SOURCE DATA –

.....

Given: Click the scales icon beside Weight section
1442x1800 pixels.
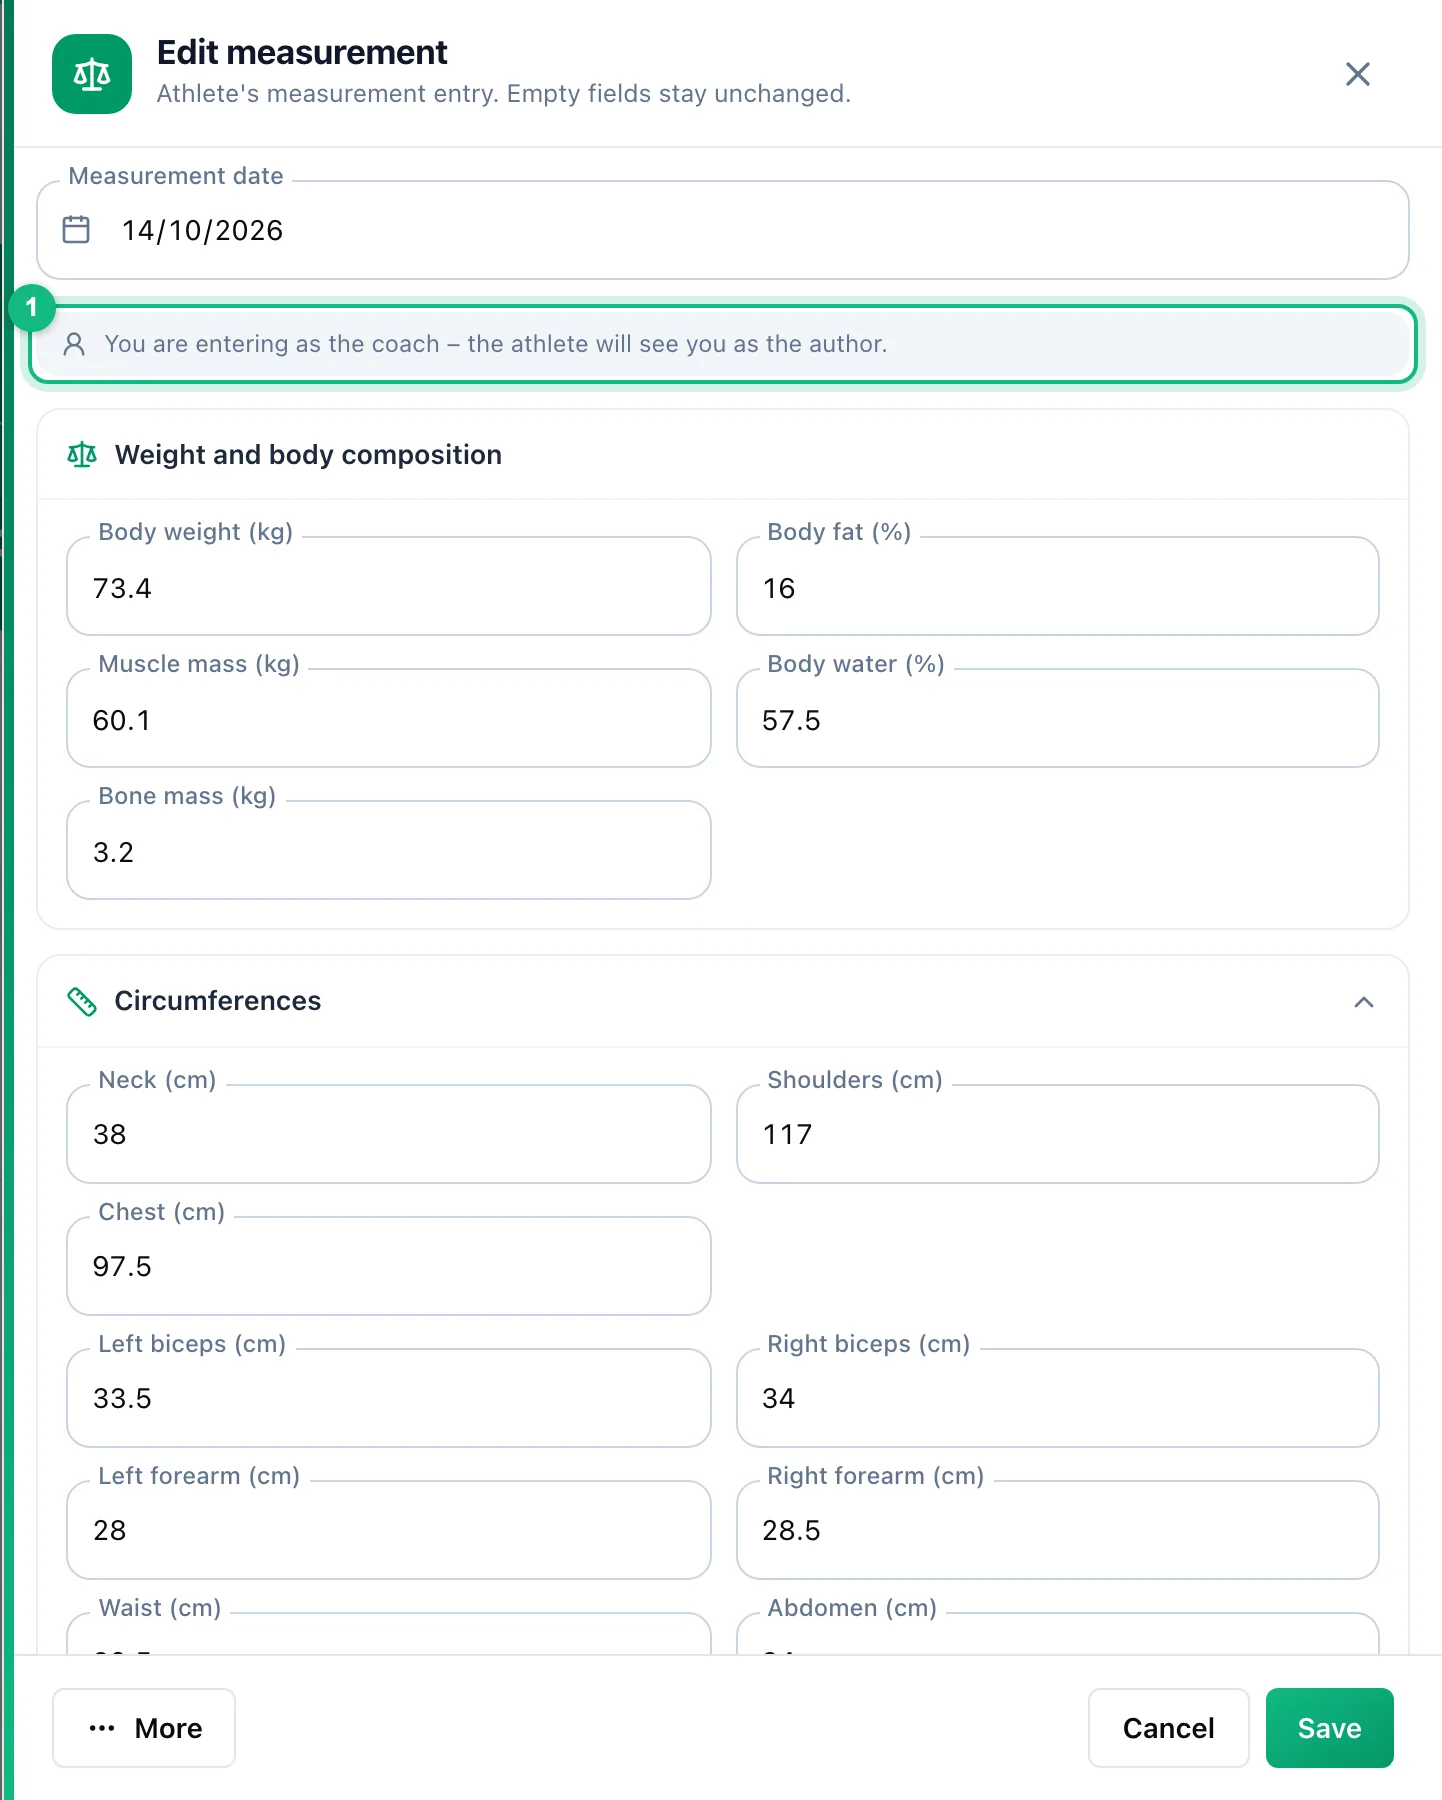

.....

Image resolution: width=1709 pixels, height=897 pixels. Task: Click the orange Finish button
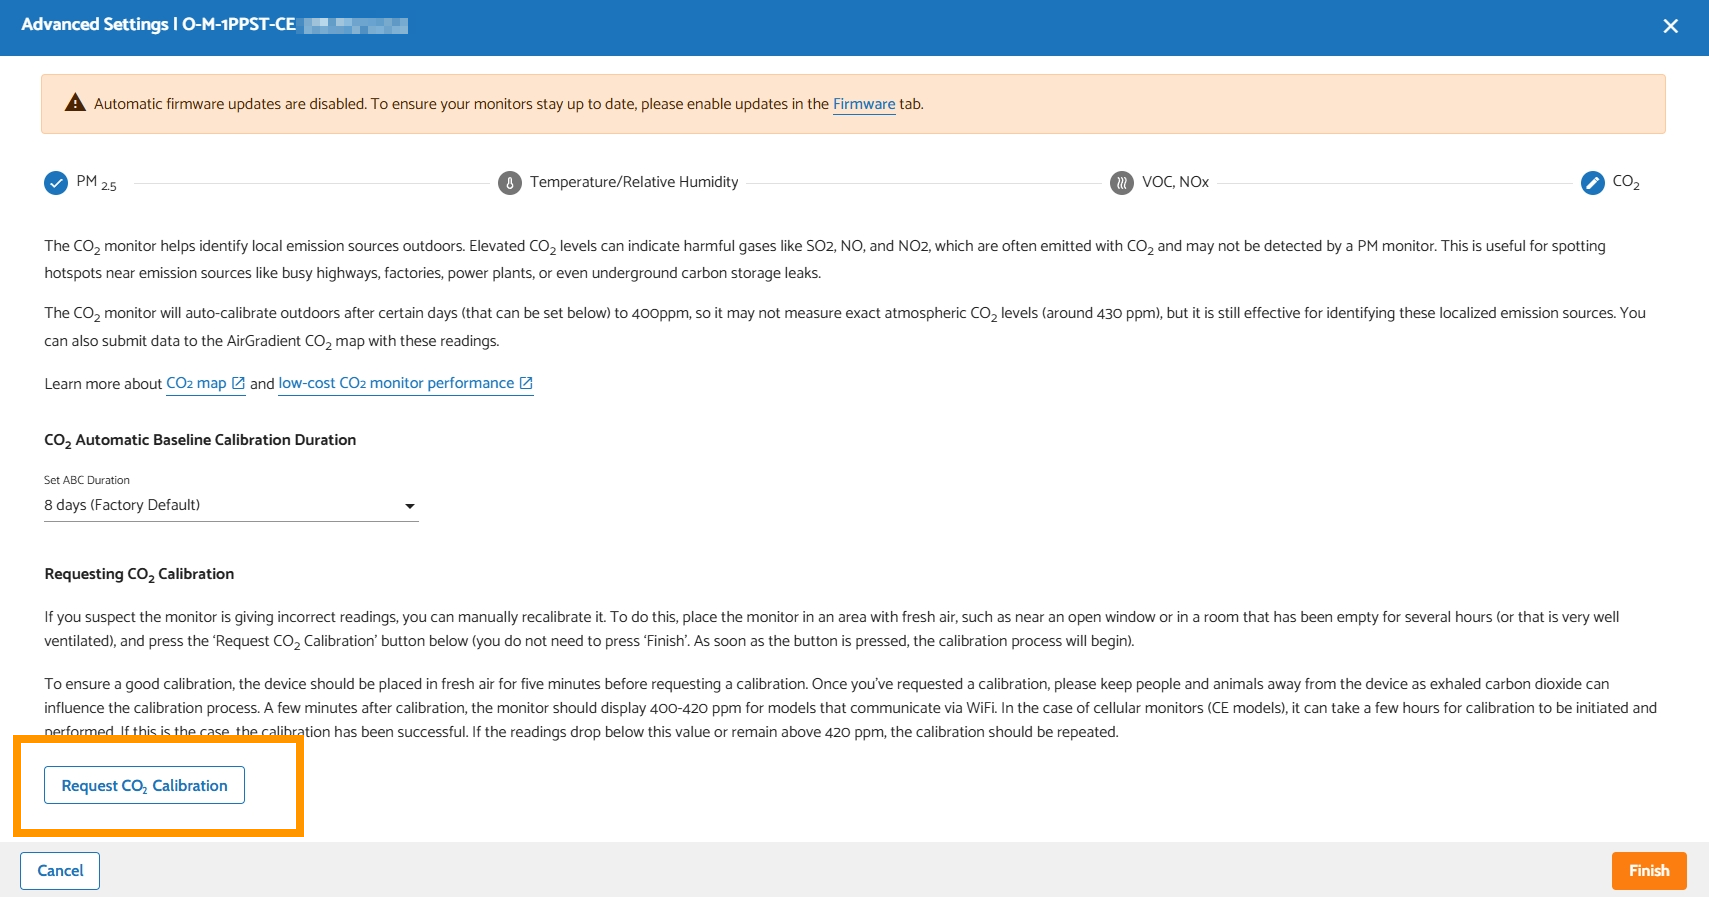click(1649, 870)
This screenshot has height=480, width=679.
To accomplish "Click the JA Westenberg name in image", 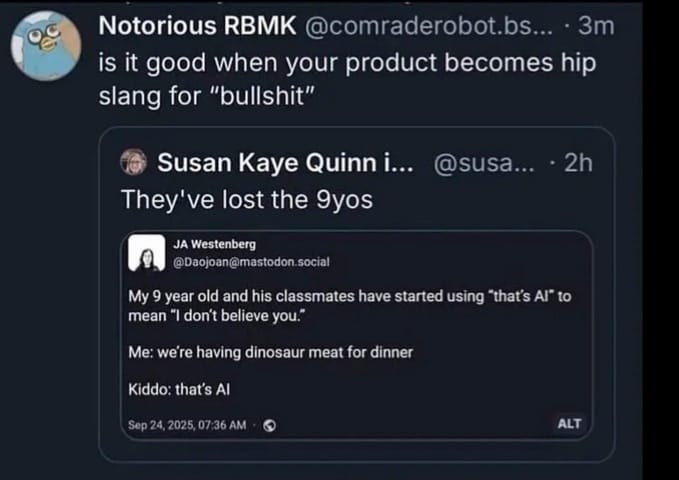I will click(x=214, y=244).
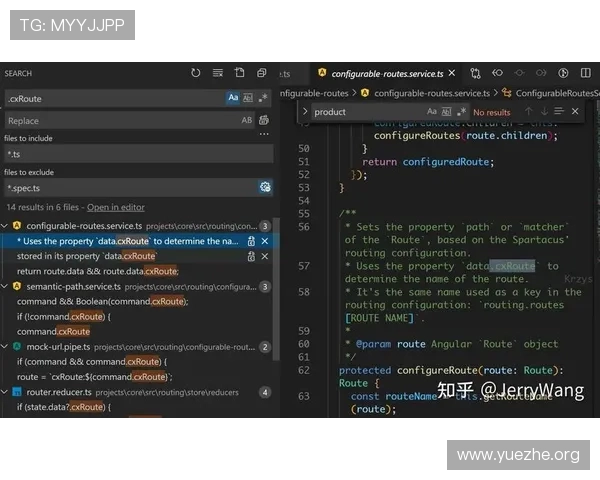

.....

WHAT THE TASK REQUIRES – Could you repeat exactly the lines above from the line with "Given: Click the" up to and including the line with "1442x1800 pixels.", and only those?

REPLY TO THE TASK –
Given: Click the scales icon beside Weight section
1442x1800 pixels.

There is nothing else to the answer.